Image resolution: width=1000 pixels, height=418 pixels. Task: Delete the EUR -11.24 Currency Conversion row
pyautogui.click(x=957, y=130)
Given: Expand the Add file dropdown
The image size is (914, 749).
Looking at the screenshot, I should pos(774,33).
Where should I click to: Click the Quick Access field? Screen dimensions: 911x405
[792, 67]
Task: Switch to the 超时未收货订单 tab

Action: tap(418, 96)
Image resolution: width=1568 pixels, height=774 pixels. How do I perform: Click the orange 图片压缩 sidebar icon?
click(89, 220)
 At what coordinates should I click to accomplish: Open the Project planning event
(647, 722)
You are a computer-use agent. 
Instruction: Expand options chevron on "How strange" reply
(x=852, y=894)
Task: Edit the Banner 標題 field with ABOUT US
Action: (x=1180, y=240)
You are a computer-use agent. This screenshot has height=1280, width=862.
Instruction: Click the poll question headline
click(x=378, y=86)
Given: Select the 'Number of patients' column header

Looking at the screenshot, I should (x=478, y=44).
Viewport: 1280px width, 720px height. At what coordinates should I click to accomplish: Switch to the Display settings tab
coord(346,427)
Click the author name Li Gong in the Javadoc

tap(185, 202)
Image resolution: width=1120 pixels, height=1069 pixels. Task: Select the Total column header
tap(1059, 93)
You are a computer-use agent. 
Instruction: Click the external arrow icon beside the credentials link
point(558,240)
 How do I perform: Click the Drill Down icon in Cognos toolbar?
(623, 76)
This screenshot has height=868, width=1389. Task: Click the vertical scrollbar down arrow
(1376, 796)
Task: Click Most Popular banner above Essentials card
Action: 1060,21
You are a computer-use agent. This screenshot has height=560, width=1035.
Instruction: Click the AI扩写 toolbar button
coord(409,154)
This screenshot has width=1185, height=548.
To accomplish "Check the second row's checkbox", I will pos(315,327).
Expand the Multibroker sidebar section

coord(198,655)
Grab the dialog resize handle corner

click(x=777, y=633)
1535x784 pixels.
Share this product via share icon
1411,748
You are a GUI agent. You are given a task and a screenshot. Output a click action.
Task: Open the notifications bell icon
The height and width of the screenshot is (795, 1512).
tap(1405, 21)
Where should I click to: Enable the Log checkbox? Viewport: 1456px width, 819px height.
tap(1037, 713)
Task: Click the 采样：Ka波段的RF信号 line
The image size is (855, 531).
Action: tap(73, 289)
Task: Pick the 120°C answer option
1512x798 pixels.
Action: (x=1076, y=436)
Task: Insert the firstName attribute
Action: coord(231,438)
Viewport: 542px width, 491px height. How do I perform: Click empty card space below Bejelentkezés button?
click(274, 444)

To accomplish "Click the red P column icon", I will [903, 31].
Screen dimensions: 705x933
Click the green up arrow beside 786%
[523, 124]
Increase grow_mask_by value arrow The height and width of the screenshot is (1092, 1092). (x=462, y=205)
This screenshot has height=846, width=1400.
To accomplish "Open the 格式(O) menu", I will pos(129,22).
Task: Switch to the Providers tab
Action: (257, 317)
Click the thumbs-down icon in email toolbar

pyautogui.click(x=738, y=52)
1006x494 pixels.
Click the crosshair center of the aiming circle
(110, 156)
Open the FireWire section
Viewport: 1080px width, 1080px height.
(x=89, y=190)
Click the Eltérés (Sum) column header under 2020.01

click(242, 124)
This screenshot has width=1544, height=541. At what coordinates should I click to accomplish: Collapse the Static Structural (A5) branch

========================================================================

Activity: Please set down all of the data above again, matching it exactly.

Answer space:
Image resolution: width=1000 pixels, height=418 pixels. Task: Delete the EUR -11.24 Currency Conversion row
pyautogui.click(x=957, y=130)
Given: Expand the Add file dropdown
The image size is (914, 749).
Looking at the screenshot, I should pos(774,33).
Where should I click to: Click the Quick Access field? Screen dimensions: 911x405
[792, 67]
Task: Switch to the 超时未收货订单 tab

Action: tap(418, 96)
Image resolution: width=1568 pixels, height=774 pixels. How do I perform: Click the orange 图片压缩 sidebar icon?
click(89, 220)
 At what coordinates should I click to accomplish: Open the Project planning event
(647, 722)
You are a computer-use agent. 
Instruction: Expand options chevron on "How strange" reply
(x=852, y=894)
Task: Edit the Banner 標題 field with ABOUT US
Action: (x=1180, y=240)
You are a computer-use agent. This screenshot has height=1280, width=862.
Instruction: Click the poll question headline
click(x=378, y=86)
Given: Select the 'Number of patients' column header

Looking at the screenshot, I should (x=478, y=44).
Viewport: 1280px width, 720px height. At what coordinates should I click to accomplish: Switch to the Display settings tab
coord(346,427)
Click the author name Li Gong in the Javadoc

tap(185, 202)
Image resolution: width=1120 pixels, height=1069 pixels. Task: Select the Total column header
tap(1059, 93)
You are a computer-use agent. 
Instruction: Click the external arrow icon beside the credentials link
point(558,240)
 How do I perform: Click the Drill Down icon in Cognos toolbar?
(623, 76)
This screenshot has height=868, width=1389. Task: Click the vertical scrollbar down arrow
(1376, 796)
Task: Click Most Popular banner above Essentials card
Action: 1060,21
You are a computer-use agent. This screenshot has height=560, width=1035.
Instruction: Click the AI扩写 toolbar button
coord(409,154)
This screenshot has width=1185, height=548.
To accomplish "Check the second row's checkbox", I will pos(315,327).
Expand the Multibroker sidebar section

coord(198,655)
Grab the dialog resize handle corner

click(x=777, y=633)
1535x784 pixels.
Share this product via share icon
1411,748
You are a GUI agent. You are given a task and a screenshot. Output a click action.
Task: Open the notifications bell icon
The height and width of the screenshot is (795, 1512).
tap(1405, 21)
Where should I click to: Enable the Log checkbox? Viewport: 1456px width, 819px height.
tap(1037, 713)
Task: Click the 采样：Ka波段的RF信号 line
The image size is (855, 531).
Action: tap(73, 289)
Task: Pick the 120°C answer option
1512x798 pixels.
Action: (x=1076, y=436)
Task: Insert the firstName attribute
Action: coord(231,438)
Viewport: 542px width, 491px height. How do I perform: Click empty card space below Bejelentkezés button?
click(274, 444)

To accomplish "Click the red P column icon", I will [903, 31].
Screen dimensions: 705x933
Click the green up arrow beside 786%
[523, 124]
Increase grow_mask_by value arrow The height and width of the screenshot is (1092, 1092). (x=462, y=205)
This screenshot has height=846, width=1400.
To accomplish "Open the 格式(O) menu", I will pos(129,22).
Task: Switch to the Providers tab
Action: (257, 317)
Click the thumbs-down icon in email toolbar

pyautogui.click(x=738, y=52)
1006x494 pixels.
Click the crosshair center of the aiming circle
(110, 156)
Open the FireWire section
Viewport: 1080px width, 1080px height.
(x=89, y=190)
Click the Eltérés (Sum) column header under 2020.01

click(242, 124)
This screenshot has width=1544, height=541. At what coordinates should I click to accomplish: Collapse the Static Structural (A5) branch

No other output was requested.